Self-ask reasoning prompt builder
Some questions can’t be answered in one hop. “Which country has the larger population: the home country of the inventor of the telephone, or its neighbour?” needs several sub-facts chained together. The self-ask technique makes the model do this explicitly: it generates follow-up sub-questions, answers each, and only then composes the final answer. This builder produces a clean self-ask prompt scaffold from your question, a sub-question budget, a search mode, and an output format.
How it works
You provide a complex question and configure three controls. The sub-question budget caps how many follow-ups the model may pose, keeping decomposition focused. The search-enabled flag tells the model whether to ground each intermediate answer in retrieved sources or reason it from knowledge. The output format decides how the final answer is presented. The builder assembles a prompt that lays out the self-ask loop — “Are follow-up questions needed? If so, ask one, answer it, repeat — then give the final answer” — complete with a worked structure the model fills in. You copy it and run it in any capable assistant.

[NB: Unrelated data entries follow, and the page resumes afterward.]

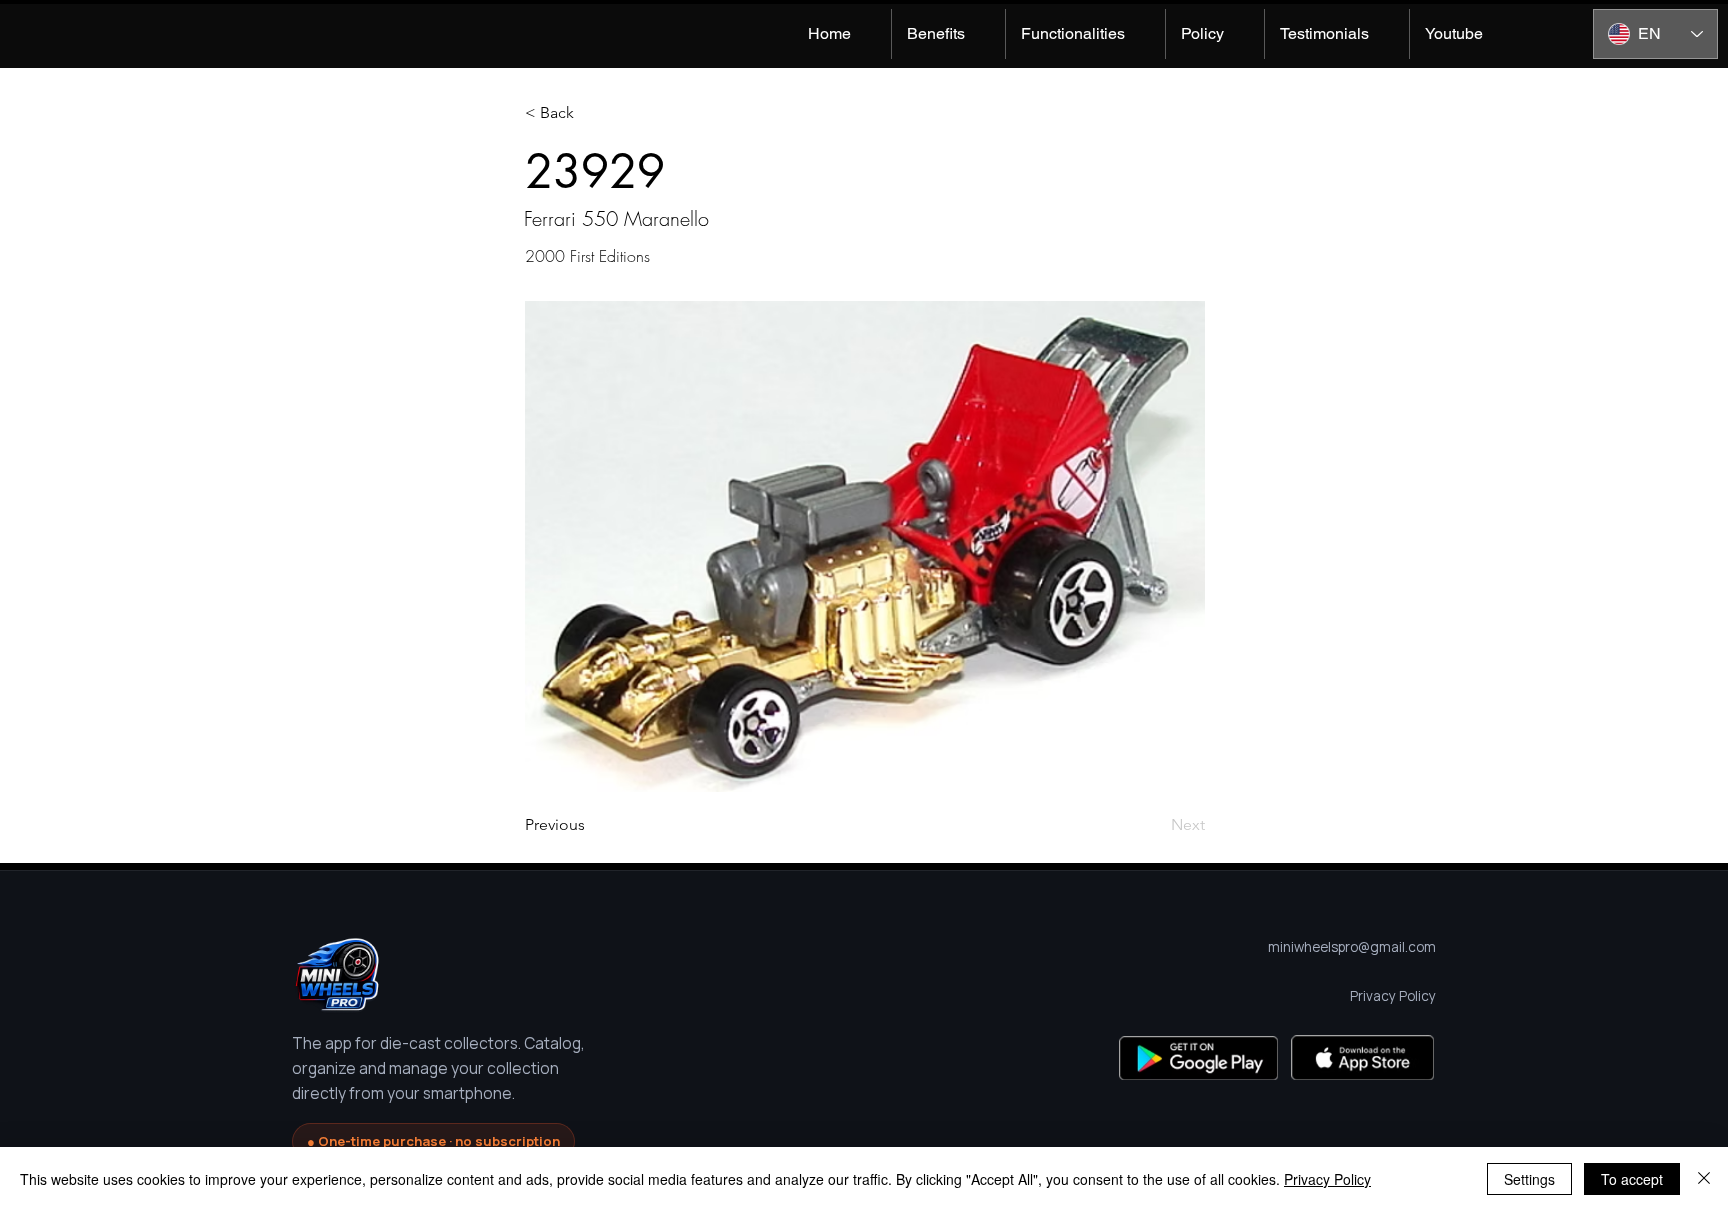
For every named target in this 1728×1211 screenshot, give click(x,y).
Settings (1529, 1179)
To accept (1632, 1179)
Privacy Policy (1327, 1179)
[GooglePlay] (1198, 1057)
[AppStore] (1362, 1057)
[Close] (1704, 1179)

How self-ask differs from chain-of-thought
Chain-of-thought asks the model to “think step by step” in free prose. Self-ask imposes a stricter, inspectable structure: each step is a named sub-question with its own answer. That structure makes errors easier to spot — you can see exactly which hop went wrong — and it integrates cleanly with search tools, since each sub-question is effectively a query. For multi-hop factual questions, self-ask tends to beat unstructured reasoning.
Tips and notes
- Reserve it for multi-hop questions. For single-fact lookups it just adds overhead.
- Match search mode to your tools. Only enable search if the assistant can truly retrieve; otherwise it fabricates citations.
- Cap the budget. Three to five sub-questions keeps the chain tight and cheap.
- Read the sub-questions. They reveal the model’s assumptions and are the fastest place to catch a wrong turn.